Emma and Fred stayed for the time being. His parents and three of his siblings were still local, and he preferred to stick around. In the autumn of 1909, he and Emma purchased a parcel of Cadiz Township land not far north of Martintown. Fred was just about to turn forty -- being his own boss at last was a big moment for him. Elma was four years old. She would in later years view the farm as the home where she grew up, though in fact she spent less than nine years of her childhood there. As her mother and both grandmothers had done, she attended the little Martin School.

Emma missed her family members. Fred agreed they would sell the farm, which was bought in 1918 by John and Isabel Scott of Chicago. In the late summer of that year they made a long trek by automobile through the Pacific Northwest and down to Fresno County to settle near the rest of the Warner clan out west. They lodged at first with Belle and Alie Spece in the small town of Sanger. It was only natural that Belle and Alie would be their hosts, for not only was Belle a sister of Emma, but Alie (Alfonso James Spece) was a first cousin of Fred. Soon Emma and Fred obtained a house of their own on DeWitt Avenue in Sanger. Within a few years, the family moved to 2251 Olive Avenue in Fresno. Elma would never again live in Wisconsin, even though in the late 1920s her parents and younger sister Leah went back, semi-forced to reclaim the farm after John and Isabel Scott “walked away” from making the mortgage payments. Elma was an adult when that move happened, and like her brother John, she chose to remain in the San Joaquin Valley for good.
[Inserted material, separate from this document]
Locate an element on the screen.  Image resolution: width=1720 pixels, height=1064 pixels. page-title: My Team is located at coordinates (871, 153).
Elma graduated from Fresno State College as part of the Class of 1927. Soon she was hired as a school teacher, first in the city of Fresno, then in McFarland, Kern County, CA, near Bakersfield. When she was twenty-six, she married Carl Emmert Fike, who was to be her long-term and only husband. (His middle name is unusual; it is not a typo for Emmett.) Carl had been born 24 March 1902 in Bellevue Township, Republic County, KS. When he had been an infant or toddler, his family had given up on Kansas and settled on a farm near Laton, at the southern edge of Fresno County. Carl was a middle child of the many offspring of Messmore M. Fike and Ethel V. “Nettie” Seifert. (Messmore was from Fayette County, PA, and his unusual name surely came from the village of Messmore, which was either his birthplace, or close to it.)
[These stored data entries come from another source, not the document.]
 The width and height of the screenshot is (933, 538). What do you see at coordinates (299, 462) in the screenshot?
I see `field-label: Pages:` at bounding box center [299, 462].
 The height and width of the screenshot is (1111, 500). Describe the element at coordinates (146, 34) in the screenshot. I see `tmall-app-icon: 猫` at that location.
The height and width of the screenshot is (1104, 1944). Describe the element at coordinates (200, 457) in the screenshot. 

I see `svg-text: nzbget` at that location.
(Elma is the white-haired woman in the photo at right, taken 4 March 1975 at Fresno Airport. Left to right, her first cousin Josephine Warner Smeds, Jo’s husband Alfred Smeds, Elma, and Elma’s uncle Albert Frederick Warner.)
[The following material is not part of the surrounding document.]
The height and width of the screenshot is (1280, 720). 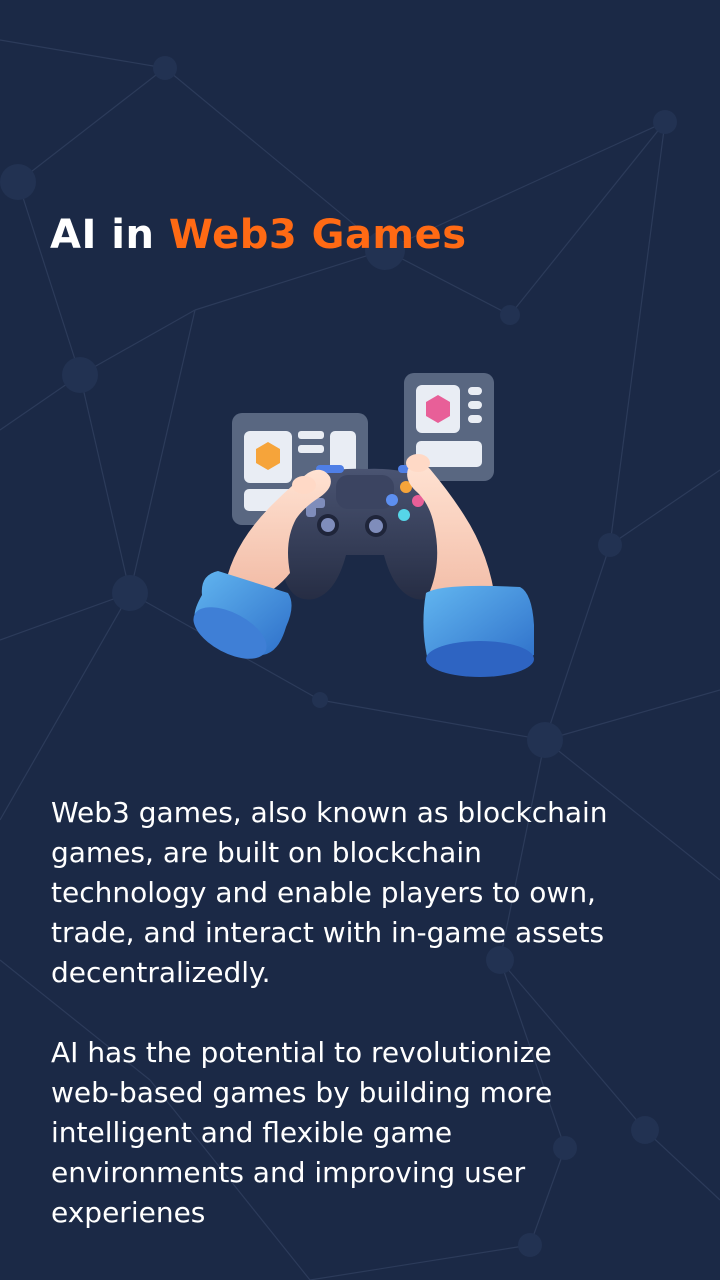 What do you see at coordinates (102, 235) in the screenshot?
I see `title-lead: AI in` at bounding box center [102, 235].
By the time of the courtship between Carl and Elma, Messmore and Nettie had been on their Laton acreage for decades. Carl, a grown son in his late twenties, was still living at home and helping care for the land, a vital role in that his father and his resident uncle, William Jackson Fike, had become too old to handle some of the rigors of its maintenance. After the wedding, which occurred 12 September 1931 in Laton, Carl and Elma settled on the Fike land. Their initial home was behind that of Carl’s older brother Floyd Everett Fike and his family.

Elma spent a period as a housewife and mother, but even as a married woman had a lengthy career as a teacher.

Carl preceded Elma in death by the larger part of two decades. He suffered a stroke in the late 1960s, and then perished 20 January 1975 in Laton. His remains were interred two days later at Oak Grove Cemetery. At the end of her long widowhood, Elma passed away 5 April 1993 in Hanford, Kings County, CA. She was buried with Carl and shares a gravemarker with him.


Descendants of Elma Grace Hastings with Carl Emmert Fike

Details of Generation Five -- the great-great-grandchildren of Nathaniel Martin and Hannah Strader, as well as the great-great-grandchildren of John Warner and Marancy Alexander -- are kept off-line. However, we can say that Elma’s line includes three children, seven grandchildren, and ten great-grandchildren.